Because animation is easier when you are editing only one moving object at a time, Synfig's online tutorials emphasize the importance of placing only one object or "primitive" per layer. This practice can quickly result in dozens, even hundreds, of layers, so Synfig includes the ability to group layers so that they can be manipulated together, as well as menu tools to reposition layers in the stack.

An unusual feature in Synfig is that filters and masks of the kind found in Photoshop or the GIMP are applied in a layer, rather than in the editing window. Effects like a gradient, a blur, or a distortion, or even a rotation are added via layers, and a layer can even be shaped to fit an object in the editing window. This choice can add considerably to the number of layers, but makes sense given the complexity of animation -- you can readily understand why, at times, you would want to conceal such effects so you could focus on another element in a movie.

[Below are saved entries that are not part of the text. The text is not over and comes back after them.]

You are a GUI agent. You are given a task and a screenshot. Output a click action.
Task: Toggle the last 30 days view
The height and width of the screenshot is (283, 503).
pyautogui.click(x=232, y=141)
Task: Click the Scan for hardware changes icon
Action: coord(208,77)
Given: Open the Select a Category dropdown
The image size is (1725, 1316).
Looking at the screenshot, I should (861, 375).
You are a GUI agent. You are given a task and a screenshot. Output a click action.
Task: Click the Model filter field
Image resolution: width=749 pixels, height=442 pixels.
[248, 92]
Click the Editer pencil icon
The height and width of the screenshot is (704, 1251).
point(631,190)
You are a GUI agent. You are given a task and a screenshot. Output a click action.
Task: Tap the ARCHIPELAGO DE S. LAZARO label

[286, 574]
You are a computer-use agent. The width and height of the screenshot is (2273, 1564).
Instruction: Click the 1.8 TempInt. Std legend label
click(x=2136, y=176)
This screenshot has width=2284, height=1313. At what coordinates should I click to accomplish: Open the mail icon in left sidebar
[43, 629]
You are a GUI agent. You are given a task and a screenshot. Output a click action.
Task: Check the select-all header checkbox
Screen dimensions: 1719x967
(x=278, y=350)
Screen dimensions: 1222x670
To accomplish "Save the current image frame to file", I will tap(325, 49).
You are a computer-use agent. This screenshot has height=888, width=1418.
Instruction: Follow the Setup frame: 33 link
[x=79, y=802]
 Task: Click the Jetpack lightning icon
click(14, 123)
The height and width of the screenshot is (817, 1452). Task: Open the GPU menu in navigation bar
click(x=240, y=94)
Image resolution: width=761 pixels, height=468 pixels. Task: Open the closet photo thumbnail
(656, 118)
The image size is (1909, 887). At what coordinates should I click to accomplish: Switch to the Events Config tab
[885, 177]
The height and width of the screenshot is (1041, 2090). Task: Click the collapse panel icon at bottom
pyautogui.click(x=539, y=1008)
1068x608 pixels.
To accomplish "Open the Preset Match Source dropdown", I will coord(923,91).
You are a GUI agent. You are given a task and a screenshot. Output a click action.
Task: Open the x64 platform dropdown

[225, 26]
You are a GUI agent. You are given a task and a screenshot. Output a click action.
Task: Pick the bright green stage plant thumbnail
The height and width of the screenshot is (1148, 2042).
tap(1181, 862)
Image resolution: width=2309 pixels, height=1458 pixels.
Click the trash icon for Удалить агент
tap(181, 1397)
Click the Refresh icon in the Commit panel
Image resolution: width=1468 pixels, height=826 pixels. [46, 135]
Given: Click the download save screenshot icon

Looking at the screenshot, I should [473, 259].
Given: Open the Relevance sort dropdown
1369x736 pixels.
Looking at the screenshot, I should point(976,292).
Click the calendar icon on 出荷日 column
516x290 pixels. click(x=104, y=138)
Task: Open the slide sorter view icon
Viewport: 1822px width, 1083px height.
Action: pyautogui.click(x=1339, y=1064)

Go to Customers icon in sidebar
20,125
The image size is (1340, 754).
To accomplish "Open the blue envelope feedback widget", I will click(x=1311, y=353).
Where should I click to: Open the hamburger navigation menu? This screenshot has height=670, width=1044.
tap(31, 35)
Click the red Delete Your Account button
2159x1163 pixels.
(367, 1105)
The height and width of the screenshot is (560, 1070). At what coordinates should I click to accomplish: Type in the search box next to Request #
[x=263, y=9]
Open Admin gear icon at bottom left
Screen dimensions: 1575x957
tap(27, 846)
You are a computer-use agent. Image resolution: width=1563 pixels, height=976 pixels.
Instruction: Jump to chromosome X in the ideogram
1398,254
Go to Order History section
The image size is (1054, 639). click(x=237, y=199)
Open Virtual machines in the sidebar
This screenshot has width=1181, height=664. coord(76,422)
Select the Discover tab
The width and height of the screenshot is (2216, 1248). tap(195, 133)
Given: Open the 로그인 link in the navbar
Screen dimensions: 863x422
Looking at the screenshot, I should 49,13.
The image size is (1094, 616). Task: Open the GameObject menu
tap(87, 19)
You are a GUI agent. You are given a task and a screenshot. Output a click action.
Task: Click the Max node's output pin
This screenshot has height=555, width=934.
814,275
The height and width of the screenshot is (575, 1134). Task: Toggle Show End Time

However, Synfig's greatest strength is the use of keyframes to reduce the workload. As the online tutorials point out, classic animation usually proceeded with lead artists designing the important frames, and junior ones drawing the ones in between. In effect, Synfig takes the role of junior artist to your lead, designing the frames between your keyframes for you. In practice, this feature is a process of gradual modification, with you adding more keyframes between your original ones until the program gets the other frames right. Yet, even so, keyframes remove much of the drudgery, allowing you to focus on the major changes in the animations rather than every single detail.

The one drawback to Synfig's implementation of keyframes is that both frame controls and the timetrack panes share the same window by default, leaving too little visible of both unless you have a wide monitor or dual ones. You might wonder why frame controls couldn't be created by clicking on the timetrack, with popup windows for you to enter the details. As things are, you may want to drag the frame controls out into their own windows so that you can work with both panes with less scrolling and less frequent adjustments of their relative sizes.

Gaps in functionality

Synfig has a few gaps in functionality. Like many 2-D animation programs, it makes sound an afterthought, allowing no control beyond setting where a clip begins to play. Nor is any 3-D support is included, not even the token ability to import 3-D shapes or to create a mockup using front, back, and side views that Anime Studio Pro (formerly Moho) offers.

In addition, unlike Anime Studio Pro, Synfig deliberately does not use bones, a system of movement controls to determine how different areas of an image can move. Quattlebaum, the original programmer, has said in an interview that "Early on in Synfig's development we considered the use of bones for 2-D animation, but decided against it because it inhibits an animator's ability to give characters the subtle tweaks that make them feel alive -- muscle texture and cloth movements, for example." However, the same objection can be made about keyframes or any other feature that automates animation. The results produced by any tool always depends on the details, and animators can always decide not to use a particular tool if it is unsuitable. Omitting bones simply leaves Synfig with one less feature to attract users.

Such points aside, Synfig is rapidly approaching maturity. Aside from its unique features and some non-standard interfaces, on the whole it should be easy for anyone already familiar with 2-D animation to start using, and newcomers can quickly learn the basics from the tutorials on the project's Web site. In capable hands, it can already be used to create animations such as those displayed in its Web site's gallery. Already, it is comparable to other programs in its niche, and, by the time it reaches a 1.0 release, Synfig could easily surpass them. Whether it does depends largely on whether its developers learn to be more discriminating in their innovations, and start separating the inventive from the merely different.